The past few weeks or so, there’s been a lot of interest in a supposed battery status report bug in Windows 7. After installing Windows 7, some users reported seeing “consider replacing your battery”-warnings in systems that appeared to be operating just fine on Windows XP or Vista. After extensive research, Steven Sinofsky has now explained on the Engineering 7 blog that the fault is not with Windows 7 – it really, really is your battery.

Posts all over the web – blogs, forums, articles – popped up, claiming that Windows 7 incorrectly marked batteries as in need of replacement, or, worse yet, that Windows 7 caused these batteries to fail. Microsoft has been investigating the issue, and they have come to the conclusion that Windows 7 is not at fault – those batteries really need to be replaced.

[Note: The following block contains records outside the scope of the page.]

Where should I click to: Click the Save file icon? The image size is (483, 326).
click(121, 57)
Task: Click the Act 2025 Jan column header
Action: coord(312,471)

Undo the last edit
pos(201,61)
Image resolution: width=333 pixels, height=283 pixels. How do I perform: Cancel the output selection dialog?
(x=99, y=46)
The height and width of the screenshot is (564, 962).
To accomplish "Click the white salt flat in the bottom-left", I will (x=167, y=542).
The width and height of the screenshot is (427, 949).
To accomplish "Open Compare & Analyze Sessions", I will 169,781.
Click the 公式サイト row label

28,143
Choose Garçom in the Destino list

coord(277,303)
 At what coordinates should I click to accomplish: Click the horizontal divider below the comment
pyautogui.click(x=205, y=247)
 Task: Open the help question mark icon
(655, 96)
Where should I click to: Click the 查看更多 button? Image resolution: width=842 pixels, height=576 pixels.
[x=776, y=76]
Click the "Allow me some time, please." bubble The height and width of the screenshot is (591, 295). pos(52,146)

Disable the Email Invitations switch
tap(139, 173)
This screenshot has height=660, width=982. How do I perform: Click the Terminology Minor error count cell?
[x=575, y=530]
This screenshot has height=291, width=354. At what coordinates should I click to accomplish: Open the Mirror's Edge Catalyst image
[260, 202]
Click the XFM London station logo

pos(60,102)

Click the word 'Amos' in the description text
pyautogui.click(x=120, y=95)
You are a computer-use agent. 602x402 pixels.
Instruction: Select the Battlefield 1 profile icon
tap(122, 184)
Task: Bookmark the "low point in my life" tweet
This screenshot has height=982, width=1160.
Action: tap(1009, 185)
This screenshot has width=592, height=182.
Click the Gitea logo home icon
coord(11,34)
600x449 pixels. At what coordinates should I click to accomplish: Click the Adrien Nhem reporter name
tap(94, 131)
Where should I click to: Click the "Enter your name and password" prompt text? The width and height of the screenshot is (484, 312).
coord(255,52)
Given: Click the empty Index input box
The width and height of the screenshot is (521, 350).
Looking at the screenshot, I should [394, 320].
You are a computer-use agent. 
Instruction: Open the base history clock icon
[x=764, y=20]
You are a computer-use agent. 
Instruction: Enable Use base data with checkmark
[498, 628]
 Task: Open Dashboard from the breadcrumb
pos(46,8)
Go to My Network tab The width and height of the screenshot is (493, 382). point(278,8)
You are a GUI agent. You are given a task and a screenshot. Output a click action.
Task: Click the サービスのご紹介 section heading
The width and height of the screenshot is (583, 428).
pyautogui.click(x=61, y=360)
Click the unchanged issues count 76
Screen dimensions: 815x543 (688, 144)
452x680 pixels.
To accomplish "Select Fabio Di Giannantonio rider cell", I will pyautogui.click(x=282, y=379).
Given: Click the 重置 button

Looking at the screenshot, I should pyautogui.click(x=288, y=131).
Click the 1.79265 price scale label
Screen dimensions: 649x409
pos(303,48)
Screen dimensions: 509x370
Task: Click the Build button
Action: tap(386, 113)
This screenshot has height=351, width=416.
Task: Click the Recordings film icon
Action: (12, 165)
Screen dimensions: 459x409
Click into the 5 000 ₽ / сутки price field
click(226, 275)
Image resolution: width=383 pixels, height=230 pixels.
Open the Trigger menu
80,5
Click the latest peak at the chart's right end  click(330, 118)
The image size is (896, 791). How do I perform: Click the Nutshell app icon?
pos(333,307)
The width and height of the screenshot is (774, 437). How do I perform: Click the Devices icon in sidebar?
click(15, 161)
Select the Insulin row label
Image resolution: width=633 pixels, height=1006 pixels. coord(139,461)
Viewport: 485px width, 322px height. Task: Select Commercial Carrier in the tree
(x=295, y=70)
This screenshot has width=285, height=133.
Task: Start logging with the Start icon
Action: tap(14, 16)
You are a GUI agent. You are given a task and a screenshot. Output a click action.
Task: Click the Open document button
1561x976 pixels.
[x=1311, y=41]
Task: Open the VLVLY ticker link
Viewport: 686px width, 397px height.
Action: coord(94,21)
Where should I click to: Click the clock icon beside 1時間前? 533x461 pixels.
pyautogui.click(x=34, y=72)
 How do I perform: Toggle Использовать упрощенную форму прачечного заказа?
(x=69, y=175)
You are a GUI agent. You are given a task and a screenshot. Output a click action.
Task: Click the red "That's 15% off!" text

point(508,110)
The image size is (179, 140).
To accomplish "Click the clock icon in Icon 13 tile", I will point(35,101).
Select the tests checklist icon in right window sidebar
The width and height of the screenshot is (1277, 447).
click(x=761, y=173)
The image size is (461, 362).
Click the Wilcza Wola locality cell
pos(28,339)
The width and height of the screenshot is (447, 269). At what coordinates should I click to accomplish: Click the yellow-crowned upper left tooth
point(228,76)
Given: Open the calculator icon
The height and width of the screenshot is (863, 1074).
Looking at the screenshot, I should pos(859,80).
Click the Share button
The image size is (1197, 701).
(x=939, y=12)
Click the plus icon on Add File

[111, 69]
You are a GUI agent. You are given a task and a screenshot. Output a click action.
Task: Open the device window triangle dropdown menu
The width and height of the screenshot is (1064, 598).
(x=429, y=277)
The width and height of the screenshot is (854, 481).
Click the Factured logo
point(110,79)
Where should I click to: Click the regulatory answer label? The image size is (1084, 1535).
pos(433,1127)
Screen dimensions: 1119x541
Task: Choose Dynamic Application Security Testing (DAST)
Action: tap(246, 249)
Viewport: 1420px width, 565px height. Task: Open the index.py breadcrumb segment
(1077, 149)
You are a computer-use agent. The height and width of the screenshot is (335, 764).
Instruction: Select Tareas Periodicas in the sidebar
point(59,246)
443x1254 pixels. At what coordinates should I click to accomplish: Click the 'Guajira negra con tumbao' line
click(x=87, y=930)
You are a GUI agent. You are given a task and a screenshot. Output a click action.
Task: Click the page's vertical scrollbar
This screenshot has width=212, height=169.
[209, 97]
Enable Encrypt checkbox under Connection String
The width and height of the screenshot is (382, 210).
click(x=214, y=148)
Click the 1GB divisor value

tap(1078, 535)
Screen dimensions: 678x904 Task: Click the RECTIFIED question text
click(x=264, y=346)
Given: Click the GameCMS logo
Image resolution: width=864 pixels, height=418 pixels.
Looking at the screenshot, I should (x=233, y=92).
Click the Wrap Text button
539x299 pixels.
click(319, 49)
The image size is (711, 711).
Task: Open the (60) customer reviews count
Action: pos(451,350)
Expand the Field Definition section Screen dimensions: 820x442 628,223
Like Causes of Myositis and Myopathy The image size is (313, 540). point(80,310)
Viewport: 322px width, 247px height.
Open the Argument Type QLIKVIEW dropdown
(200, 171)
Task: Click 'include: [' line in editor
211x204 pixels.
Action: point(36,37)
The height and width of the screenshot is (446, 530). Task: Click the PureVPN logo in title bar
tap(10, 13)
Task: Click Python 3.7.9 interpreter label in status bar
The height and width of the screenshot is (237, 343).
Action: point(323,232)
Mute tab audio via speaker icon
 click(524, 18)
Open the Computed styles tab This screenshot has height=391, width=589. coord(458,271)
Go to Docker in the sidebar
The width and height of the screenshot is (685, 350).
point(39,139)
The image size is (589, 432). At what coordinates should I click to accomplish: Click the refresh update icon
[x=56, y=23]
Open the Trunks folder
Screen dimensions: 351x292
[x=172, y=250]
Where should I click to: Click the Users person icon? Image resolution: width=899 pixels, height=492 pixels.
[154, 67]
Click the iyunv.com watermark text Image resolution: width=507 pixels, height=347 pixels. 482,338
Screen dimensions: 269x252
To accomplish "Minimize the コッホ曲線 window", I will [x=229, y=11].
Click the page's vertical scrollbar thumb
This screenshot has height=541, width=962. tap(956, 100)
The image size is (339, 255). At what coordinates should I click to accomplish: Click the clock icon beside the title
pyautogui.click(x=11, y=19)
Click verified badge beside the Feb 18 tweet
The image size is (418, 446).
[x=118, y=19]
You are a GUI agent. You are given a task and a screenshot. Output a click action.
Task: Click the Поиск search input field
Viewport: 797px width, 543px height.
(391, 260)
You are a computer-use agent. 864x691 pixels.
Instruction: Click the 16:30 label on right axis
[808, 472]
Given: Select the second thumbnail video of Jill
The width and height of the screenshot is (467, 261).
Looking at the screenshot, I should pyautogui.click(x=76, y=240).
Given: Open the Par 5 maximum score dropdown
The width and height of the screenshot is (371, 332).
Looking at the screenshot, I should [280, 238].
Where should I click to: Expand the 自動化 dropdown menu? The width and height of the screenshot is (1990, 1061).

“To the very best of the collective ecosystem knowledge, Windows 7 is correctly warning batteries that are in fact failing and Windows 7 is neither incorrectly reporting on battery status nor in any way whatsoever causing batteries to reach this state,” Sinofsky writes on the Engineering 7 weblog, “In every case we have been able to identify the battery being reported on was in fact in need of recommended replacement.”

Microsoft has contacted customers who reported this problem, they went over customer service communications, discussed this issue with PC makers, and analysed telemetry data from Windows 7. “To date all such steps indicate that we do have customers seeing reports of battery health issues and in all cases we have investigated Windows 7 has simply accurately detected a failing battery,” Sinofsky writes.

Windows 7 makes use of built-in features of batteries that allow the battery health status to be read. “This is reported in absolute terms as Watt-hours (W-hr) power capacity,” Sinofsky explains, “Windows 7 then does a simple calculation to determine a percentage of degradation from the original design capacity. In Windows 7 we set a threshold of 60% degradation and in reading this Windows 7 reports the status to you.”

The key point here is this: this functionality was not part of Windows XP or Windows Vista. As such, people who think Windows 7 is causing the batteries to fail have it backwards; the battery was already in need of replacement, but XP nor Vista had the ability to report that to you.

In the blog post, Sinofsky gives detailed insights into the data used to come to the conclusion that Windows 7 is not at fault, and from that data, the conclusion is clear. Sorry folks, it’s time to go battery shopping.